▶ _What to do_
**a)** In the keyboard repair post, rewrite the passage starting at "I opened the" and ending at "not any corrosion!)", swapping "Naptha" for "isopropyl alcohol".
**b)** Answer these questions from the keyboard repair post:
(i) How much was paid for the Casio SA-65 keyboard?
(ii) What voltage and current rating did the Goodman power adapter have?
(iii) What cleaner was used to remove the brown goop?
**c)** Extend the keyboard repair post, picking up right after its final sentence.

▶ _Page_

The other day, my household came into the possession of a car boot sale 'bargain' for £3 of a 37-key Casio SA-65 electronic keyboard.
It suffered from a badly corroded battery compartment (actually, the compartment lid is missing and tape was used to hold the 5 x AA for 7.5V supply). The accompanying AC/DC UK wall wart power adapter was a generic Goodman 12V 1.5A device, not exactly a good match.
I re-purposed the AC/DC wall wart for a power supply on my recent Almost All Digital Electronics 10MHz frequency standard (see other posting) and set to work to try and clear the battery compartment of the Casio.
I opened the keyboard up. Here and there was a fishy-smelling brown goop on battery connectors, some through-hole components and casing. Using Naptha as a cleaner, I quickly removed the goop and assessed that the negative battery connector was heavily clogged with a the insides of along-dead AA battery. I desoldered the negative connector and plunged it into a home-made mix of corrosion fighting soups:
- one tablespoon of table salt in a small glass, and diluted with vinegar (I only had sherry vinegar, so my photo is a darker red-brown - that is the vinegar, not any corrosion!)

▶ _Supplied information_
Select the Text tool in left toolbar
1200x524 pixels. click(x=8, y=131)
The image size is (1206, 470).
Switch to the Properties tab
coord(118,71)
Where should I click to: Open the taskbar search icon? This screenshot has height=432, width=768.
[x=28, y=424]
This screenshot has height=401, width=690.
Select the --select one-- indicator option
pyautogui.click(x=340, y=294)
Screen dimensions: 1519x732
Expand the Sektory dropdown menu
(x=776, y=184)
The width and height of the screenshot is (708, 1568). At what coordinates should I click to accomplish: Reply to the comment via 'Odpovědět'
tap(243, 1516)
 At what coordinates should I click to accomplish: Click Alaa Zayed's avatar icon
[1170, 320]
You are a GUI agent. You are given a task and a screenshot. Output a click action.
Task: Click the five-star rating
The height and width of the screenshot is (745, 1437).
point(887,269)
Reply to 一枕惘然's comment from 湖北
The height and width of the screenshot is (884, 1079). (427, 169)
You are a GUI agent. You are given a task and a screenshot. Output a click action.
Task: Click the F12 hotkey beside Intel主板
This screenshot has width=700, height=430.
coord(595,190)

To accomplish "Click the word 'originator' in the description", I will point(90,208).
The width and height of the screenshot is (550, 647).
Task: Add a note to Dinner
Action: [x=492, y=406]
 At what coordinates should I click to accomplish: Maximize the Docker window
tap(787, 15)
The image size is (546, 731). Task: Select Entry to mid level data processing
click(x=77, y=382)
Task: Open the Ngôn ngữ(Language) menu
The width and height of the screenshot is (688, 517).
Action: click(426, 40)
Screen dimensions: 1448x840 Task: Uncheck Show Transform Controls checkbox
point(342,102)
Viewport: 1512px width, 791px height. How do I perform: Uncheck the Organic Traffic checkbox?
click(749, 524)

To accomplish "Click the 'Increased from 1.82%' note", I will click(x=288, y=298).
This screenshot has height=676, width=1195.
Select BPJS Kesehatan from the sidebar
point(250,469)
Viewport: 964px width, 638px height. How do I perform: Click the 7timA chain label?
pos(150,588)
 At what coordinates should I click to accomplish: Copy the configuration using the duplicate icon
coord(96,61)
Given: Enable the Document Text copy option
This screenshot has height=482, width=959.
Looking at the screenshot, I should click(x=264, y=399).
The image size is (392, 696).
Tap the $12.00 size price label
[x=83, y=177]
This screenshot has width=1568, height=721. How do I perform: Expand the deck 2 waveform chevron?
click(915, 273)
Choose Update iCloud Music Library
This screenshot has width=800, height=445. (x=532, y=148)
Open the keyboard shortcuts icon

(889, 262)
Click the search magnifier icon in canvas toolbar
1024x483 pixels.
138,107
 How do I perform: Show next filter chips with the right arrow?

▶ _Task-by-task outputs_
**a)**
I opened the keyboard up. Here and there was a fishy-smelling brown goop on battery connectors, some through-hole components and casing. Using isopropyl alcohol as a cleaner, I quickly removed the goop and assessed that the negative battery connector was heavily clogged with a the insides of along-dead AA battery. I desoldered the negative connector and plunged it into a home-made mix of corrosion fighting soups:
- one tablespoon of table salt in a small glass, and diluted with vinegar (I only had sherry vinegar, so my photo is a darker red-brown - that is the vinegar, not any corrosion!)

**b)**
(i) £3
(ii) 12V, 1.5A
(iii) Naptha

**c)**
- a stop-bath of one tablespoon of sodium bicarbonate in water to halt the acid bath
I let the wire steep overnight (6 hours in my house if I am lucky!) in the acid, the plunged it in the base to stop and used a wire brush to remove what remained. The resulting wire is heavily pitted, but conducts well.
With power restored via a bench DC supply, I then discovered the reason that the keyboard was probably left derelict and worthy of a car boot sale: not all keys worked as they should.
Every octave, two adjacent keys are inexplicably tied together: press lower D and you hear D & D#. Press D# and you hear D and D#. Ditto for higher pitch pairs: A# and B, F# and G, then higher still D and D#, A# and B. All other keys are fine.
I was lucky to find the service manual online for the Casio SA-65
here and started my analysis.
The keyboard matrix plan shows that KI5 and KI6 (two of the 8 CPU input pins) connect all the keys above to the 5 CPU output pins (KO0, ..., KO4) that are used to record a musical keystroke (other outputs and input pins record menu select buttons, volume, etc.)
So, why is a note pressed on KO0&KI5 causing the CPU to think KO0&KI6 are connected too (and vice versa, and ditto for KO1, 2, 3 and 4 with these inputs)?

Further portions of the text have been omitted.